Spiritual Friendship

Aelred, the Abbot of Rievaulx (1109–66), the son of a married priest at Hexham, the ‘Bernard of the North’, entitled his most famous work Spiritual Friendship. Friendship is an excellent way of learning to love but the word occurs rarely in the ancient Christian writers, except for John Cassian (Conference XVI. ‘First Conference of Abbot Joseph on Friendship’ in Nicene and Post-Nicene Fathers, p451). Aware of its pitfalls and dangers these Cistercians used the concept of friendship as a place of meeting with the Lord, to which he would sometimes come to give the grace of love to a heart he had already drawn to himself. Paraphrasing the well-known saying of St John, Aelred wrote: ‘God is friendship and he who lives in friendship lives in God and God lives in him.’ Influenced by the pagan philosopher Cicero’s De Amicitia, Aelred developed his thesis within the framework of many biblical examples resulting in a deeply Christian understanding of love and friendship, both of which are founded on the love of God. The affections must be seasoned with the ‘honey of Jesus’ and ‘salted with the salt of Holy Scripture’. This understanding is rooted in Aelred’s own monastic experience.

Link

The Spiritual Friendship is linked with his other work the Mirror of Charity where towards the end spiritual friendship is represented as a foretaste of heaven, since it is there that love achieves its fullest effect and reaches ‘fruition’. Aelred’s quote from Cicero confirms this, ‘Friendship is agreement on all things sacred and profane, accompanied by goodwill and love’. In its ideal Christian form, friendship will thus be charity when it meets with perfect response and is the reason why it offers us in anticipation an image of what we shall find eternally in God, an image that needs grace to expand it but also which will be the ground and safeguard of grace in us. True friendship is a real virtue and is akin to the highest wisdom. Where we love after the Christian fashion, and pray to Christ for our friends, we pass directly from their friendship to his.

Continuity

Aelred sees a continuity between a person’s love for friends and the love of God, but he is aware that false expressions of love can emerge when cupidity replaces love. It becomes counterfeit when it becomes ‘self-interested’ or ‘careerist’. True spiritual friendship effects a communion between two people so that their hearts grow and open to love and prayer at the same moment. By means of friendship prayer can be enkindled and burn in the heart and the end of all true friendship is to make one’s friendship with Jesus central to one’s life. Friendship with Jesus is the aim of all fraternal life and he describes how through grace, friendship between the brothers leads into friendship with Jesus. Teresa of Avila said that Christ Jesus dwelling within as a friend and affectionate guide in all the holy contemplatives is the only way to advance. St John tells us to love one another for love is of God. It is this continuity, which helps Christians to affirm that we can be friends with God or with Jesus. Friendship with Jesus, who called us friends, which is at the heart of the spiritual life, is mirrored and foreshadowed in our human friendships.

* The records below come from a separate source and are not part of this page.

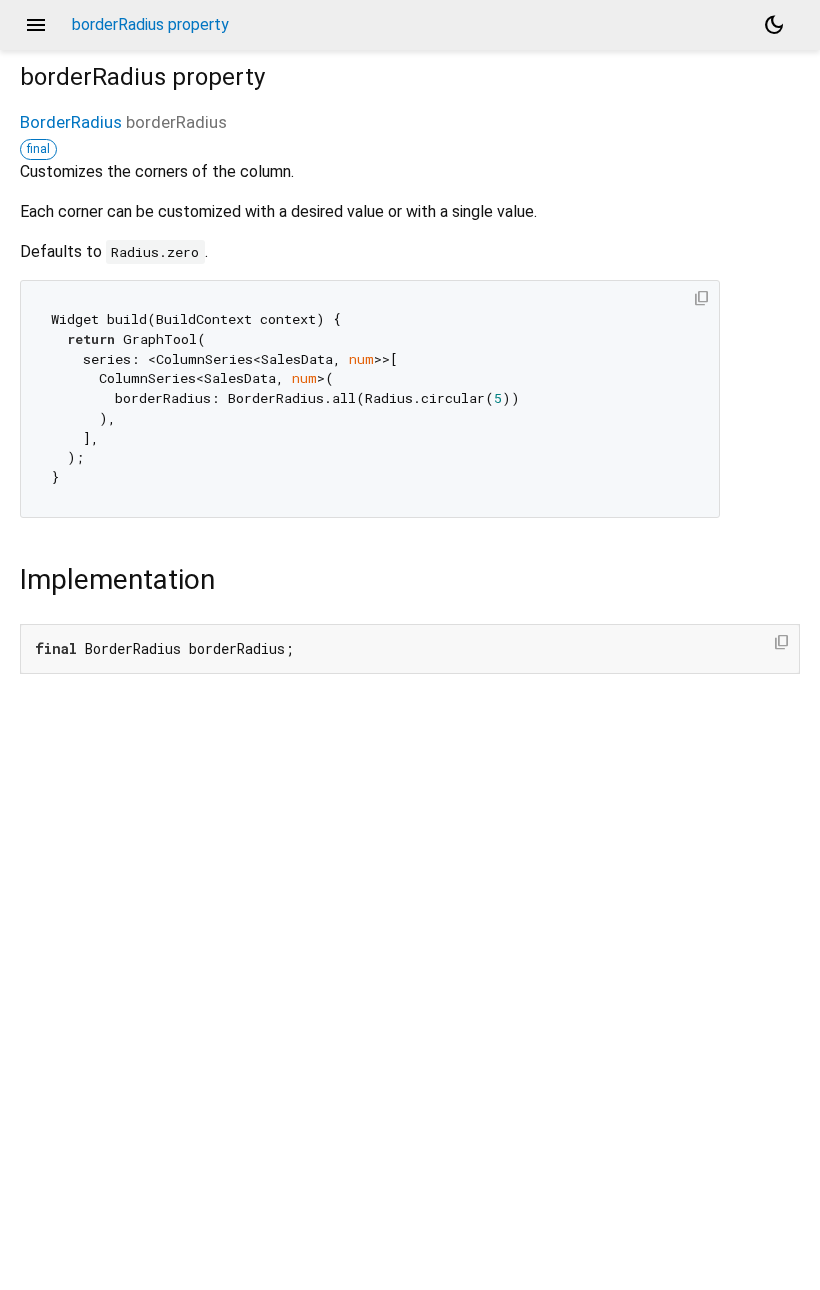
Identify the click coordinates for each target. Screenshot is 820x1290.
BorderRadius (71, 122)
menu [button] (36, 25)
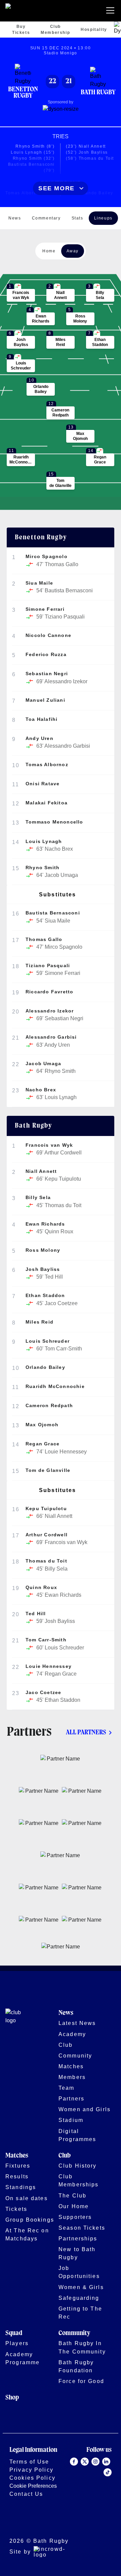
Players (17, 2343)
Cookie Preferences (33, 2486)
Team (66, 2088)
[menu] (111, 10)
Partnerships (77, 2238)
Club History (77, 2166)
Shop (12, 2397)
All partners (86, 1732)
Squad (13, 2333)
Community (75, 2055)
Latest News (77, 2023)
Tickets (16, 2209)
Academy (72, 2034)
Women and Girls (84, 2109)
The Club (72, 2195)
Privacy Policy (31, 2470)
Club (65, 2045)
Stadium (70, 2120)
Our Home (73, 2206)
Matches (71, 2066)
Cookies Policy (32, 2478)
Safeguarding (78, 2298)
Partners (71, 2098)
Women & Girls (81, 2287)
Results (17, 2176)
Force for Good (81, 2381)
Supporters (75, 2217)
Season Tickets (81, 2228)
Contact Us (26, 2494)
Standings (20, 2187)
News (65, 2013)
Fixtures (17, 2166)
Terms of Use (29, 2462)
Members (72, 2077)
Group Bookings (29, 2220)
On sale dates (26, 2198)
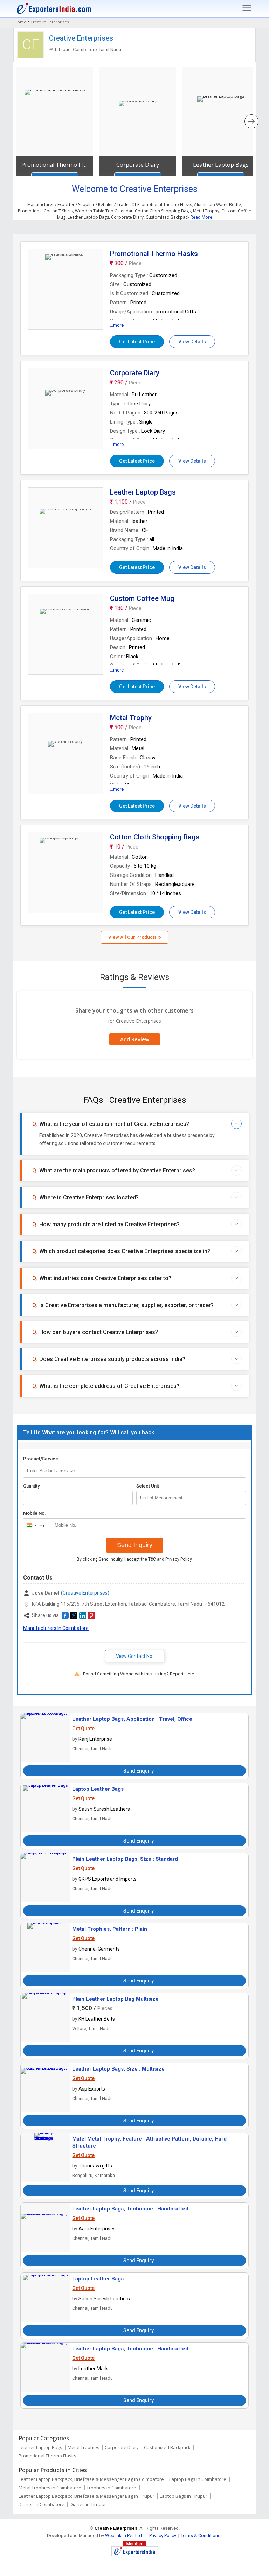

Taking special pleasure in the company of friends is compatible with the highest degree of Christian perfection. Jesus loved John, Mary, Martha, and Lazarus, and this probably means that he found their company congenial. While we are to love everyone, it is good to have friends to whom we can open our hearts in confidence and trust as Jesus had Mary, Martha and Lazarus. However, at all times Aelred’s concern is that his monks are faithful to their vows of poverty, chastity and obedience, because he is too conscious of the temptations to let friendship descend from the spiritual into the physical. He writes to a hermit nun bluntly of ‘the effrontery of some who, grown old in uncleanness, will not even forego the company of undesirable persons … my purpose in making these observations has been to make you aware of the care you must take to preserve your chastity. Yet, although it is the flower and adornment of all the virtues, it withers and fades away without humility.’

In friendship are joined honour and charm, truth and joy, sweetness and goodwill, affection and action. And all these take their beginning from Christ, advance through Christ, and are perfected in Christ. Therefore, not too unnatural or too steep does the ascent appear from Christ, as the inspiration of the love by which we love our friends, as Christ giving himself to us as our Friend for us to love, so that charm may follow upon charm, sweetness upon sweetness, and affection upon affection. And thus, friend cleaving to friend in the spirit of Christ, is made with Christ but one heart and one soul, and so mounting aloft through degrees of love to friendship with Christ.

Arthur Middleton is a Tutor at St Chad’s College, Durham.